Yıllara sâri inşaat ve onarma işlerinde enflasyon düzeltmesine ilişkin hükümler ise, 213 sayılı Kanunun mükerrer 298 inci maddesinin (A) fıkrasının (5) numaralı bendinin üçüncü paragrafında yer almakta, ayrıca 12 Sıra No.lu Muhasebe Sistemi Uygulama Genel Tebliğinde de söz konusu işlere ilişkin hesapların düzeltilmesinde kullanılacak hesaplara ait açıklamalar bulunmaktadır.
Yıllara sâri inşaat ve onarma işlerine ilişkin, Tebliğ ekindeki “Parasal Olmayan Kıymetler” listesinde (EK 2) yer verilen yıllara sâri inşaat ve onarma maliyetleri ile hakedişler, 213 sayılı Kanunun mükerrer 298 inci maddesinin (A) fıkrası uyarınca deftere kayıt tarihi esas alınarak düzeltme işlemine tabi tutulacaktır. Şu kadar ki; bu hesaplara ilişkin mahsuben verilen veya alınan parasal olmayan avanslar, ödeme veya tahsil tarihinden mahsup tarihine kadar düzeltilir.
(2) 213 sayılı Kanunun mükerrer 298 inci maddesinin (A) fıkrasının (5) numaralı bendinde, yıllara sâri inşaat ve onarma işlerine ait maliyet ve hakedişlere ilişkin düzeltmelerin “Enflasyon Düzeltme Hesabı” yerine “Yıllara Sâri İnşaat Enflasyon Düzeltme Hesabı”na kaydedileceği ve bu hesabın işin bitiminde kâr/zarar hesabına intikal ettirileceği belirtilmiştir.
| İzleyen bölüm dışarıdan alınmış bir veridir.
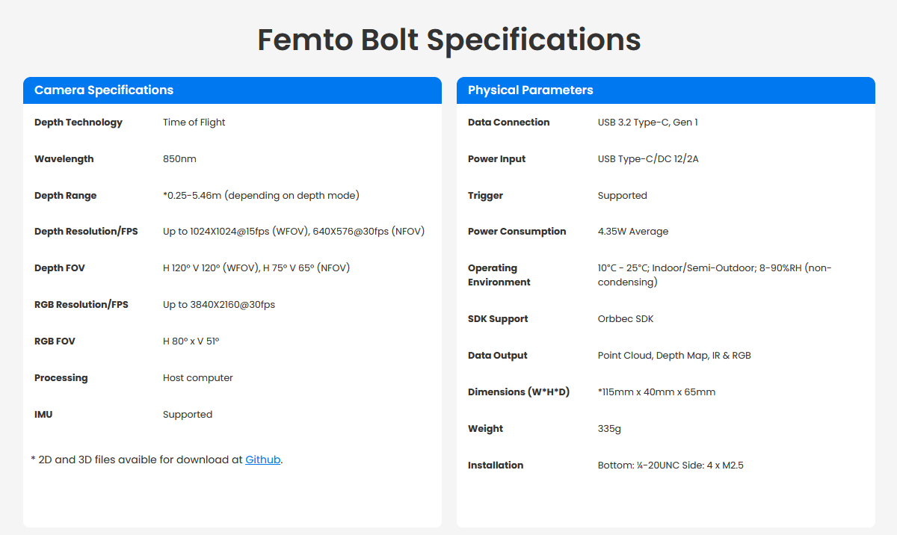The height and width of the screenshot is (535, 897).
Task: Click the 3840X2160@30fps RGB resolution value
Action: pyautogui.click(x=219, y=305)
Dolayısıyla, yıllara sâri inşaat ve onarma işlerine ait maliyet ve hakedişlerine ilişkin düzeltmeler, “Enflasyon Düzeltme Hesabı” yerine “Yıllara Sâri İnşaat Enflasyon Düzeltme Hesabı”na kaydedilecektir.
2023 hesap dönemi sonuna ait bilançonun enflasyon düzeltmesinde, Tekdüzen Hesap Planında "17- Yıllara Yaygın İnşaat ve Onarım Maliyetleri" hesap grubundaki yıllara sâri inşaat işlerine ilişkin maliyetlerin ve "35- Yıllara Yaygın İnşaat ve Onarım Hakedişleri" hesap grubundaki hakediş bedellerinin düzeltmesinden ortaya çıkan farklar, "697- Yıllara Yaygın İnşaat Enflasyon Düzeltme Hesabı”nda izlenir. Bu hesap alacak ve borç kalanı vermesi durumuna göre "178- Yıllara Yaygın İnşaat Enflasyon Düzeltme Hesabı" veya "358- Yıllara Yaygın İnşaat Enflasyon Düzeltme Hesabı"na devredilerek kapatılır.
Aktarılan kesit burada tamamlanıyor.